The figure, calculated using 2001-02 economic data, compares with an estimated size of the world economy at that time of just over 30 trillion dollars and does not include embezzlement of public funds or theft of public assets.
Kaufmann noted that a calculation of the total amounts of corrupt transactions is only part of the overall costs of corruption, which constitutes a major obstacle to reducing poverty, inequality and infant mortality in emerging economies.
WBI research shows that countries that tackle corruption and improve their rule of law can increase their national incomes by as much as four times in the long term, and child mortality can fall as much as 75 per cent. “We have found what we label as the 400 per cent governance dividend,” he said.
A country with an per capita income of 2000 dollars that addresses corruption, improves its governance and the rule of law could expect to see its income rise to 8000 dollars in the long run.

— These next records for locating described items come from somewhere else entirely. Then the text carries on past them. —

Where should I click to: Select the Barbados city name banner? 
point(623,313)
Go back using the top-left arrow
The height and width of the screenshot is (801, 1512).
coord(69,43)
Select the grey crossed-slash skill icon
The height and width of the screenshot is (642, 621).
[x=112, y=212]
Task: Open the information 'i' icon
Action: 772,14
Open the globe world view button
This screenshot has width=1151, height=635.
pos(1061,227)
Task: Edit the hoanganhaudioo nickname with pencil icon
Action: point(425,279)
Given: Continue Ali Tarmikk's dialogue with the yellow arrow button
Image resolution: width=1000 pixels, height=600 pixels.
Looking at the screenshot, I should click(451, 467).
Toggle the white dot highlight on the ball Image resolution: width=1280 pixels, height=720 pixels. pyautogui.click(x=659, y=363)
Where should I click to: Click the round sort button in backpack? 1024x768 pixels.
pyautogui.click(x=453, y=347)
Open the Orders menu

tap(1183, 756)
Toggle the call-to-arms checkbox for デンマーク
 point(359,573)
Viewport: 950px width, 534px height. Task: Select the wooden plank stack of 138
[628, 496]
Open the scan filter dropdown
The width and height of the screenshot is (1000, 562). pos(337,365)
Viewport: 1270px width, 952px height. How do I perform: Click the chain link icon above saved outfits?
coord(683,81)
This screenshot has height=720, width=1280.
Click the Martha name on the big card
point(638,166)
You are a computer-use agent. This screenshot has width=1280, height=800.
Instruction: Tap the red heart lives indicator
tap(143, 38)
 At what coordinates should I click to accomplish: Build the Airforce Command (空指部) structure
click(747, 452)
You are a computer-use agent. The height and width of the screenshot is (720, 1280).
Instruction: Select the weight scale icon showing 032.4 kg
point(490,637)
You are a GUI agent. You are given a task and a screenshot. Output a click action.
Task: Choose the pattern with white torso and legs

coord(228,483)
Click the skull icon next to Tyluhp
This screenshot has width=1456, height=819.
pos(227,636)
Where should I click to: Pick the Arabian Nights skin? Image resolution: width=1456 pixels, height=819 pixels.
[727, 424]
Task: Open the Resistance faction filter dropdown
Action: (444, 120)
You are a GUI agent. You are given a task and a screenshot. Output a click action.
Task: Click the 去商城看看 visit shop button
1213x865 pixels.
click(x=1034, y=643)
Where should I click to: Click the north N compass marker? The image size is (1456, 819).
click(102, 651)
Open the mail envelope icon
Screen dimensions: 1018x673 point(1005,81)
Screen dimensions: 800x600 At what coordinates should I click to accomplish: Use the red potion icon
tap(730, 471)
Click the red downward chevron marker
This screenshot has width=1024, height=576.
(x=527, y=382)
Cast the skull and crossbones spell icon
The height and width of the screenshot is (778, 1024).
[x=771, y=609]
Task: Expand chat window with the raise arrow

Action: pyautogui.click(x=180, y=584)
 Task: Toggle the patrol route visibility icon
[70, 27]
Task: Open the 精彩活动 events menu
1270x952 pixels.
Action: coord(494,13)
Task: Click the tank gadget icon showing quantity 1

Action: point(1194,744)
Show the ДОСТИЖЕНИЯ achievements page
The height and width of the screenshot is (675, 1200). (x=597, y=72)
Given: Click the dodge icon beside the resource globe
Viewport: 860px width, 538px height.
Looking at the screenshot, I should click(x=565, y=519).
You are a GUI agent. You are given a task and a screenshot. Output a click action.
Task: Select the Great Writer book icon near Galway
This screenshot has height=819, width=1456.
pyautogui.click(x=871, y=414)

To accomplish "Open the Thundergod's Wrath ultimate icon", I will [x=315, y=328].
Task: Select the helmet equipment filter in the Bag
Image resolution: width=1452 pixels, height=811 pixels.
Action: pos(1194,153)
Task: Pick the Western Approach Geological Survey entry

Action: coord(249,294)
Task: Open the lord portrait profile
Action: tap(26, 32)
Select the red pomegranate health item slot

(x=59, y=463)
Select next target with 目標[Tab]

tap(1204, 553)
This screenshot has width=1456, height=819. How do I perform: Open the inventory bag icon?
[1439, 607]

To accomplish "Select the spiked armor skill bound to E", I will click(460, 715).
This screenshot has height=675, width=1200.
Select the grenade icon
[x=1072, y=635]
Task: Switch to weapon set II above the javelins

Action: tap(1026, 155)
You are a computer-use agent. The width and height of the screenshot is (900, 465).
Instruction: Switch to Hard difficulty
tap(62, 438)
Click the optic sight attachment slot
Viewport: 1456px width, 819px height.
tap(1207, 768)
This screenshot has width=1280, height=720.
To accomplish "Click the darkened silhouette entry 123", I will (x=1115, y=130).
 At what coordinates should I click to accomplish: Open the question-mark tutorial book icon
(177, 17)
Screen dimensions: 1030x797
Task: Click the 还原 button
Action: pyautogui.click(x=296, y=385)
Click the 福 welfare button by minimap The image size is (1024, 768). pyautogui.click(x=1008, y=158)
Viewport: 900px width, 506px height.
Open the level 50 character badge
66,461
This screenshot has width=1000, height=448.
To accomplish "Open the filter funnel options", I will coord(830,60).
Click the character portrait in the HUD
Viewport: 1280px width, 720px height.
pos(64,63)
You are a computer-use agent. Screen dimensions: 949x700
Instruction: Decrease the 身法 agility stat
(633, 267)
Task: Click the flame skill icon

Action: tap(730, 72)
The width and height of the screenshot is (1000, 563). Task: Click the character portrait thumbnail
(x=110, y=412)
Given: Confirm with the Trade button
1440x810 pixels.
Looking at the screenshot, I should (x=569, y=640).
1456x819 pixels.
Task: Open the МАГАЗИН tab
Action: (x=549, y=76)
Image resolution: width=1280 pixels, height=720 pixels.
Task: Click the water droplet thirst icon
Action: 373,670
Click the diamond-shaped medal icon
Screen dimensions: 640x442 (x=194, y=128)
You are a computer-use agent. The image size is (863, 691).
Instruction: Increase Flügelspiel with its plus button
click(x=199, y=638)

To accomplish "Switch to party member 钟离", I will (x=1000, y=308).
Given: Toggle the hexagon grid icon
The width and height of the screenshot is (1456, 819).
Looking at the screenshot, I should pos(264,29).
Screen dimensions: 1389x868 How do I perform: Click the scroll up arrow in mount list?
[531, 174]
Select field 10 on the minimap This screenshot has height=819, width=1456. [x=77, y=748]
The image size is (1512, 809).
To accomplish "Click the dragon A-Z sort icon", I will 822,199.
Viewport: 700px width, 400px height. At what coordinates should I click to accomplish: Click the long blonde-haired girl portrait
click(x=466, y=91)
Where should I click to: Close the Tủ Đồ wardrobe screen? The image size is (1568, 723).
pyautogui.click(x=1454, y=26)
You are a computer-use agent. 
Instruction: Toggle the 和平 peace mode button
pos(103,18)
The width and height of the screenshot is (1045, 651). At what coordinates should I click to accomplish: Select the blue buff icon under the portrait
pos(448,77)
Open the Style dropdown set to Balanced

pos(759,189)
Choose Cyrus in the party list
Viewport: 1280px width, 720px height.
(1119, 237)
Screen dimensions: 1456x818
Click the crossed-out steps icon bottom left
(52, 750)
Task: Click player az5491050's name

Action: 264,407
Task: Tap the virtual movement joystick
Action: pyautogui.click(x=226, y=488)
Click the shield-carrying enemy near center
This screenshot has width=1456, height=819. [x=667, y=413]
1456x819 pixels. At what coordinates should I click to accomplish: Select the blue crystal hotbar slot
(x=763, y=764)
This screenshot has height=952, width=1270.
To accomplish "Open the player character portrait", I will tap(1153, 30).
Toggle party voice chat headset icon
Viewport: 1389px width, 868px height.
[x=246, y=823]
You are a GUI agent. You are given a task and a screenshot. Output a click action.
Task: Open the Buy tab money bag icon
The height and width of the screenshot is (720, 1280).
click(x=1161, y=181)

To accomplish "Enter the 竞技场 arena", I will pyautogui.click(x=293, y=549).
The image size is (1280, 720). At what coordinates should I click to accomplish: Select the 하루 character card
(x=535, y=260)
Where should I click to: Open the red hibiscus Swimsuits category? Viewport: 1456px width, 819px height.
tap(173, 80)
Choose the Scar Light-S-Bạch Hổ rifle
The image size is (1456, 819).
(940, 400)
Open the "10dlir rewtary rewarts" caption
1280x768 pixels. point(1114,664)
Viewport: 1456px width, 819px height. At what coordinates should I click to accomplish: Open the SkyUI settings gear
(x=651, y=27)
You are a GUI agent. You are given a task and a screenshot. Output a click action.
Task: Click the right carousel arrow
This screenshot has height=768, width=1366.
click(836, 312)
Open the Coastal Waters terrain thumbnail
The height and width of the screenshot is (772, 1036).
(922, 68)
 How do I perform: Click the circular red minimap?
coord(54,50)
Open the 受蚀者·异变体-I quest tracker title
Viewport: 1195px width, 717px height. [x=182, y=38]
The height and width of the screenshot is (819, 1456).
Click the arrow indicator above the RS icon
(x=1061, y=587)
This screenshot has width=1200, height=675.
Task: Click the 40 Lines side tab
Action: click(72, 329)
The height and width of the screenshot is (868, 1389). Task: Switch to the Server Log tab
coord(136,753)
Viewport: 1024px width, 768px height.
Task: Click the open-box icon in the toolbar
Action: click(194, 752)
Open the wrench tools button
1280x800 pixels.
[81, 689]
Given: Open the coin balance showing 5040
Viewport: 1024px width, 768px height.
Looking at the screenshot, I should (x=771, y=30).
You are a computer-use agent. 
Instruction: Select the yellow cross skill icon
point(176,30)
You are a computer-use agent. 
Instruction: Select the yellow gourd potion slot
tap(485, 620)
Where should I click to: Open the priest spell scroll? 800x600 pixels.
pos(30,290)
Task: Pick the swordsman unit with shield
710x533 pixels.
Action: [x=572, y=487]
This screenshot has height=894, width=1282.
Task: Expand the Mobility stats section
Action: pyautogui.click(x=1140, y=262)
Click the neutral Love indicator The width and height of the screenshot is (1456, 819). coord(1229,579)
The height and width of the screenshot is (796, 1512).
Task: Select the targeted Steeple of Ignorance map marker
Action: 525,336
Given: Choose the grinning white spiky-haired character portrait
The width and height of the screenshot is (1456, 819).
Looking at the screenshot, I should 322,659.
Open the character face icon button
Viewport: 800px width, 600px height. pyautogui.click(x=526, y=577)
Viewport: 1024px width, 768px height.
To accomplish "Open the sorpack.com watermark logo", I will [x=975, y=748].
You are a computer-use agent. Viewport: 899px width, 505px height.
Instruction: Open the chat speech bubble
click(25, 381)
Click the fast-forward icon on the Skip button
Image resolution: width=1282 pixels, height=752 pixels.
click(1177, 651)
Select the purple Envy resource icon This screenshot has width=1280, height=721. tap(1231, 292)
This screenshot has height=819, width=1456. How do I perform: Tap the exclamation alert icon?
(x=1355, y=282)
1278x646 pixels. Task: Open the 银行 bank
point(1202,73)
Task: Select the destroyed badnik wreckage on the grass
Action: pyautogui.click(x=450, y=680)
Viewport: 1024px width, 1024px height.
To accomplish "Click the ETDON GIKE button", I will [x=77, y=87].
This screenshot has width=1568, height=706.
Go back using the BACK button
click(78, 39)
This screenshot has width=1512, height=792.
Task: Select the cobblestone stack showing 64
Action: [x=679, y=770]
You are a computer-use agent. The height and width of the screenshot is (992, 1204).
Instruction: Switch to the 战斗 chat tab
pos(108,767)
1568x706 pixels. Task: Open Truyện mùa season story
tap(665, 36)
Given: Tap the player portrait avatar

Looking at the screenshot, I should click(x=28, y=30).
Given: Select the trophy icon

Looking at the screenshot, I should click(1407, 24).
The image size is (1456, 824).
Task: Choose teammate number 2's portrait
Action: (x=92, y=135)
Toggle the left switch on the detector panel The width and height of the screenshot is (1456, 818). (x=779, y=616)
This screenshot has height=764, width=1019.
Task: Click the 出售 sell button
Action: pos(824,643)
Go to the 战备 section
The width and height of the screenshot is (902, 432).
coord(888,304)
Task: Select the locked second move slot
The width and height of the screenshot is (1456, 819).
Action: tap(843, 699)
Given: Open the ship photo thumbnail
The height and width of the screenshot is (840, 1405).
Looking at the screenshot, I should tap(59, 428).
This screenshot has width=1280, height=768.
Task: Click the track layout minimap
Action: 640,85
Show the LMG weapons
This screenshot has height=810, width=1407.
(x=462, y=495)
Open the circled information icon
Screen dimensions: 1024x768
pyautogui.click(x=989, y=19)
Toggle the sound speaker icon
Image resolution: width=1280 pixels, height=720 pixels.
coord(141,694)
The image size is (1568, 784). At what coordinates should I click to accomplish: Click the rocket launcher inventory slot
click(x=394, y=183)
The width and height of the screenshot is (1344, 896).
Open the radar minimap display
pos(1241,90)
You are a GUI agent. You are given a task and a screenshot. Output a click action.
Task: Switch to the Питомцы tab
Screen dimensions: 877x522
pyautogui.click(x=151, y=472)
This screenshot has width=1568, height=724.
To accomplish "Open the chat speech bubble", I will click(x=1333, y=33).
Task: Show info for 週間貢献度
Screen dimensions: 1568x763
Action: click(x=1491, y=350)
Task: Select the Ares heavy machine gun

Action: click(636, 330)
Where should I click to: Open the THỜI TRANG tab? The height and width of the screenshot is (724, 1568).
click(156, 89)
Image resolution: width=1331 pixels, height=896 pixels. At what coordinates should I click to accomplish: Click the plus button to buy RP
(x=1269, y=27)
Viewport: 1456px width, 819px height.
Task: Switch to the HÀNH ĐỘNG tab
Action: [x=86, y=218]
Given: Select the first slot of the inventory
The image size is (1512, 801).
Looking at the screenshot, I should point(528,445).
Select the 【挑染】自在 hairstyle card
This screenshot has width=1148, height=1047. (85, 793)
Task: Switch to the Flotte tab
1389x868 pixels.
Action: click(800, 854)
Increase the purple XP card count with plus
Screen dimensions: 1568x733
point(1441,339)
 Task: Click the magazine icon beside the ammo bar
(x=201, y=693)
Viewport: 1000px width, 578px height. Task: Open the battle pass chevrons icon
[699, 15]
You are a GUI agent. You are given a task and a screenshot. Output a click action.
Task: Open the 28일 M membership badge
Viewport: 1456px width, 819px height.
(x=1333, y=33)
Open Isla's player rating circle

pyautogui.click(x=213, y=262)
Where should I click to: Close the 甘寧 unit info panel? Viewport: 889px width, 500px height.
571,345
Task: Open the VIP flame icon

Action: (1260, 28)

Not surprisingly, tackling corruption and governance can provide a major boost to a developing country, according to Kaufmann.
There are many successes at the project level that also illustrate what is feasible, such as the citizen’s report card in Bangalore, India, which has resulted in an increase in citizen satisfaction with local agencies and a decline in corruption, or expenditure tracking surveys in Uganda, which led to a reduction in budgetary leakages away from local schools, WBI said.
Countries like Botswana, Chile, Costa Rica and Slovenia, which have curtailed corruption to levels comparable with those of many wealthy industrialized countries, challenge the popular notion that a country needs to become rich in order to address corruption.
Research utilising a comprehensive governance database of 200 countries shows, in fact, that higher national incomes per capita result from improving governance, rule of law and corruption control.
In fighting corruption the main challenge is getting enormous political resolve, by national governments, the private sector, including multinationals, and international bodies.
The World Bank, which until the mid-1990s had been constrained from assisting countries fight corruption, significantly stepped up its efforts under current President James Wolfensohn, he said.
Through projects in about 100 countries, the Bank is assisting in this area. The Bank is also following ‘zero tolerance’ policy on corruption internally and has an aggressive approach to minimize corruption on Bank-funded projects. The Bank publicly names companies found to have been engaged in corrupt practices in its projects.
So far, more than 100 firms have been debarred by the World Bank.